The fuel cell stack had a rated output of 50 kW and functioned perfectly as a power plant for the 30 kW electric motor built into the MB 100 — without a drive battery. The top speed was 90 km/h and the van had a range of 130 kilometers. Not much by today’s standards. But in 1993 that was a massive breakthrough.

We had finally reached the finish line. And not only that — because with the NECAR we had driven into completely new territory, and we could also see that things were going to be really exciting from then on. You could say without blushing that with our pilot project we had ushered in the age of the fuel cell vehicle.

It was the starting gun for the age of the fuel cell drive

We needed a few months to prepare the NECAR for its premiere in April 1994. For example, the air supply for the fuel cell was still too loud, and we improved the sound insulation. But then we were sure that the vehicle was ready for the public.
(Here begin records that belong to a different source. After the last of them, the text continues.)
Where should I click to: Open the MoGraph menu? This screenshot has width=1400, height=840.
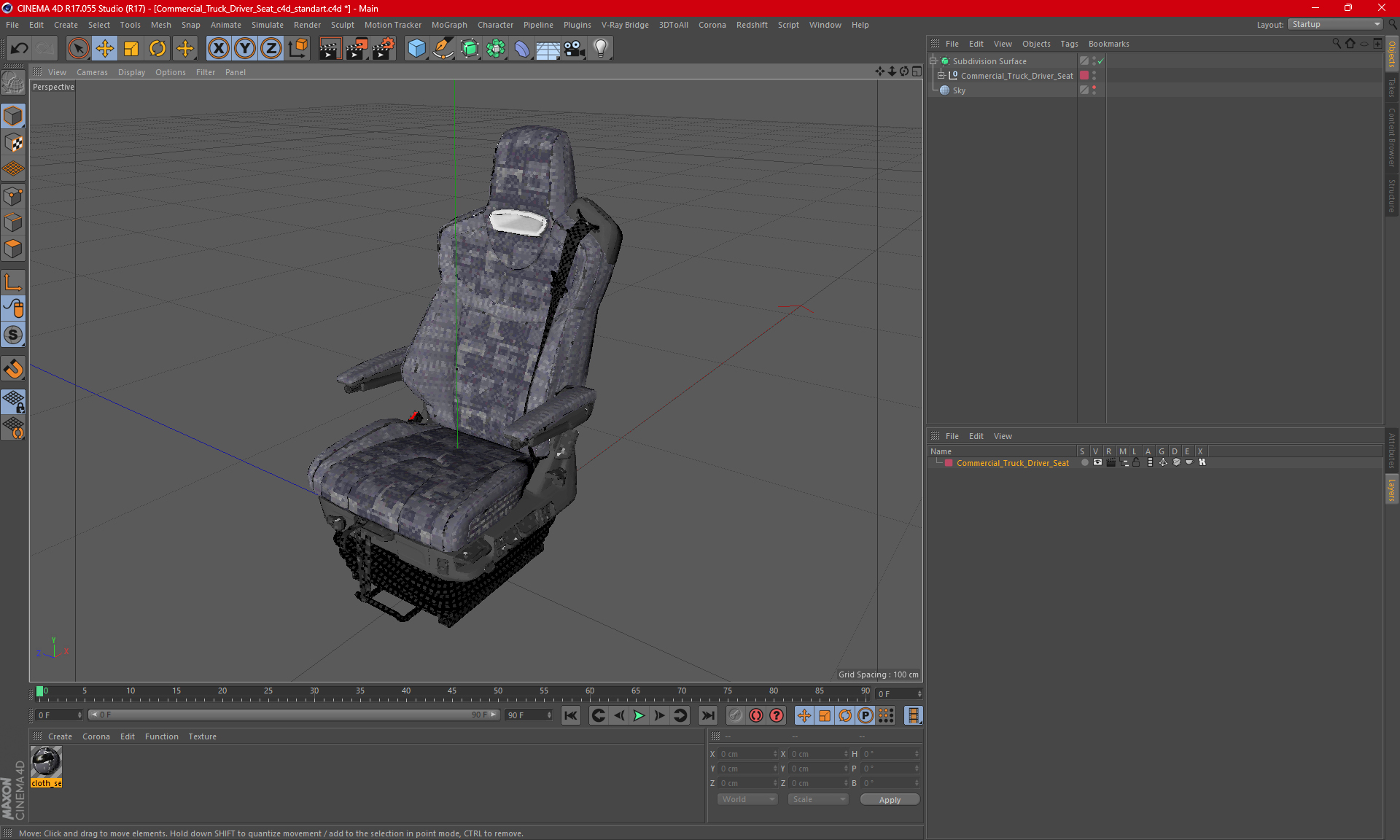point(455,24)
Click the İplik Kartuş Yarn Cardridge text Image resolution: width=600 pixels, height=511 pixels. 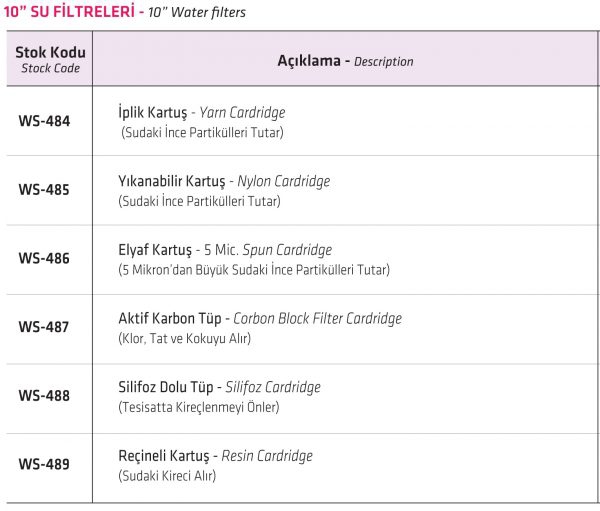coord(202,113)
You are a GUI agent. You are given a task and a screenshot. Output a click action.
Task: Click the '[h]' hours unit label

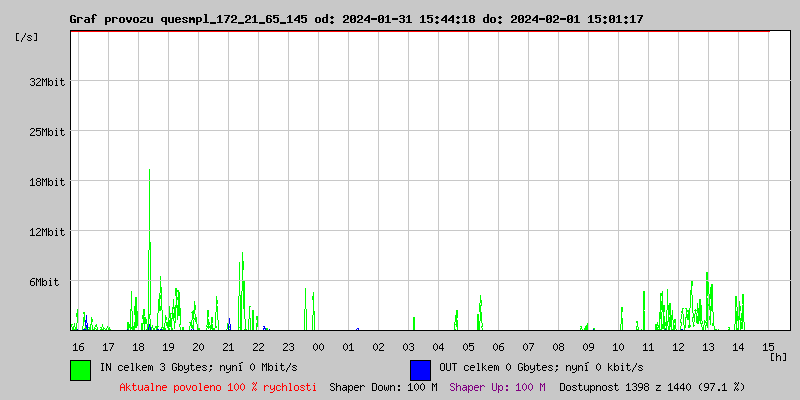click(777, 356)
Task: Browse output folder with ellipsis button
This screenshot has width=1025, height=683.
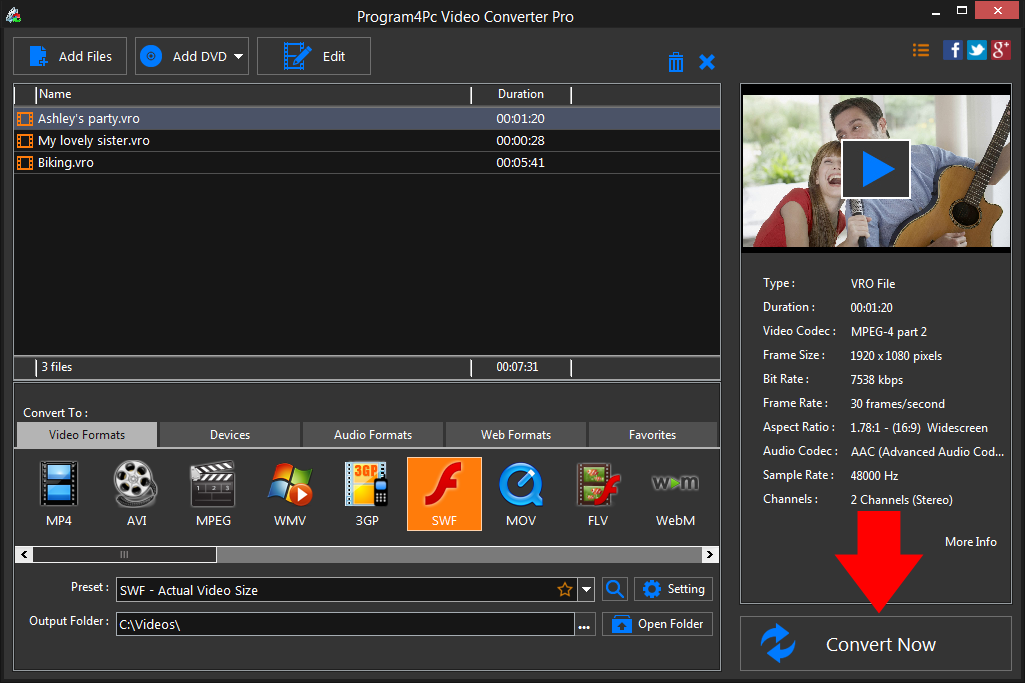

The presentation to the international press took place in the Ulm Research Center. It was a huge success. The journalists were enthralled, and their reports also got other automakers worldwide thinking about fuel cells. We had carried out real pioneering work.

The NECAR was the initial spark for all of the subsequent fuel cell vehicles from Daimler, for which we continued to develop the technology. There was still a long way to go before series production. But today we’re there, and that’s why I’m also delighted about the GLC F-CELL: It contains a lot of our pioneering know-how. It’s a wonderful fuel cell vehicle, and it even has plug-in hybrid technology.

One last anecdote to close: NECAR needed road approval for further testing, and back then in Germany, that meant a special emissions inspection — known in Germany as an ASU. Of course the vehicle had zero emissions, but it still had to undergo inspection. It was completely crazy, but it was funny to watch the test engineers discover that the air coming out of the back was cleaner than the air that was being drawn in for the fuel cell to use.

[1] The figures for fuel consumption, power consumption, and CO₂ emissions are provisional. They were determined by Technical Services for the certification process according to the provisions of the WLTP test procedure and correlated with the NEDC values. An EU type-approval certificate and a certificate of conformity with official values are not yet available. The figures given above may deviate from the official values.